Versions of The Princess and the Pea have long cornered the pea themed picture book market. But, a new surge in fun and humorous pea related fare addresses this oft-overlooked market, offering laugh out loud alternatives for those of us who have long known that the under utilized pea was truly a comic genius in disguise.

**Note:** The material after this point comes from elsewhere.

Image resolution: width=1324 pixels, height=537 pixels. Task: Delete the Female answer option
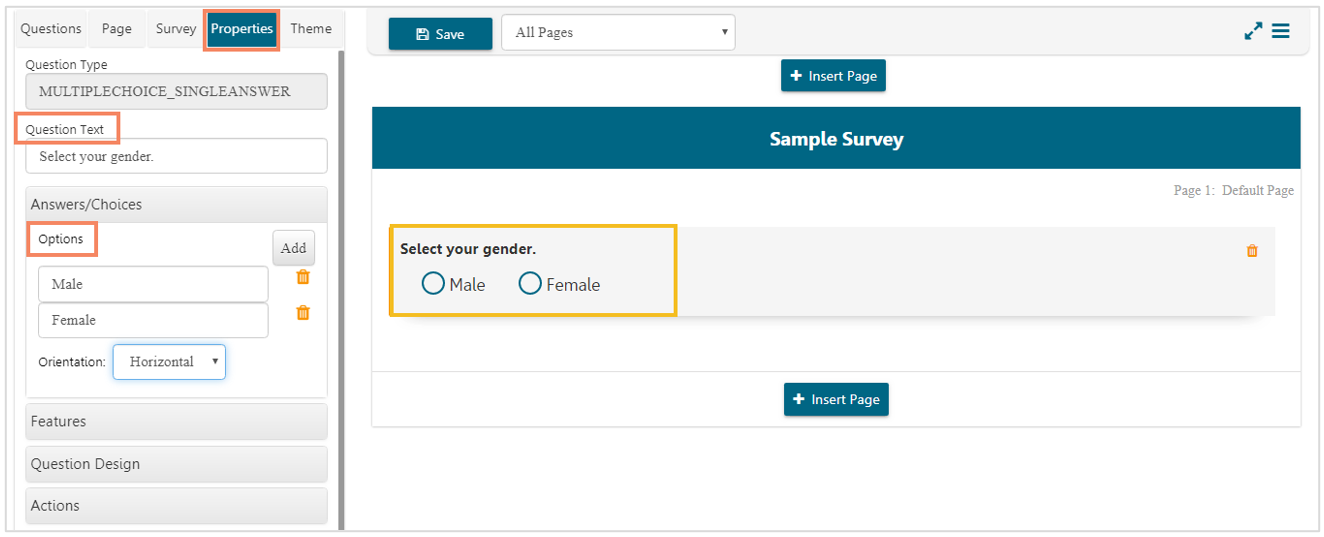click(x=303, y=313)
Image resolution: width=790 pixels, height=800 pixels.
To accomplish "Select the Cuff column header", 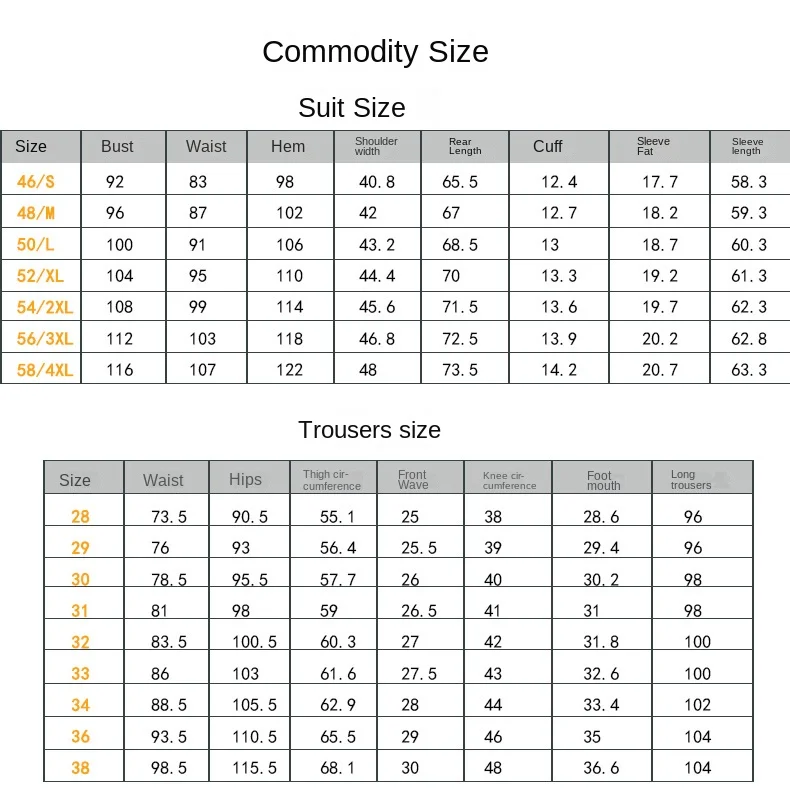I will click(547, 146).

In Amy Krause Rosenthal’s Little Pea, the title character, Little Pea hates eating candy for dinner, but his parents will not let him have his spinach dessert until he cleans his plate!

 

In Bill Grossman’s My Little Sister Ate One Hare, the narrator's ravenous sister devours and manages to keep down some decidedly unorthodox delicacies: "My little sister ate 3 ants. She even ate their underpants. She ate 2 snakes. She ate 1 hare. We thought she'd throw up then and there. But she didn't." Four shrews (plus their smelly socks and shoe"), five bats, six mice, seven polliwogs, eight worms and nine lizards don't interfere a whit with the insatiable child's digestive system... until she makes the mistake of eating 10 peas and everything comes back up, alive and well. Gross? Yes, but also laugh out funny.

 

It might look like she's just rolling them around in distaste, but Ivy Louise can't eat her peas when they're performing such splendid circus acts (high-diving into juice, balancing on alphabet blocks) on her high-chair tray! Imagination and dinner takes a wild ride in Eat Your Peas Ivy Louise by Leo Landry.

 

Told that she can't leave the table “until every pea has been chewed,” Mabel takes drastic action and hides the peas in a most unadvisable spot. Her plan, however resourceful, has a major flaw: “peas in the ear make it tricky to hear! Words seem confusing, their meanings amusing, ideas become hard to convey.” The ensuing pea-inflicted hearing loss leads to a comedy of errors as the child spends the day misinterpreting her mother's increasingly concerned requests. Mabel O’Leary puts Peas in Her Ear-y by Mary Delaney

 

What will it take to get Daisy to eat her peas? In Nick Sharratt’s Eat Your Peas, Mom starts out with a bribe of ice cream. But even when she cumulatively ups the ante to an inducement that includes never having to go to school again and the purchase of 92 chocolate factories (each clearly delineated in the illustrations), Daisy is unyielding. What will change Daisy’s mind? "I'll eat my peas if you eat your brussel sprouts," she tells Mom, whose lip promptly begins to quiver at the prospect.

 

Who could resist the title alone: You read to me, I'll read to you: very short fairy tales to read together (in which wolves are tamed, trolls are transformed, and peas are triumphant) Designed with budding readers in mind, this collection features eight fairy tales, each given a new twist and set in three columns and three colors as a script for two voices to read separately or together. You, of course will want to flip directly to those triumphant peas!

 

To complete your pea theme explorations, you’ll want to check out Mini Grey’s The Very Smart Pea and the Princess-To-Be.  Finally, the "real story" of the Princess and the Pea, told from the pea's point of view.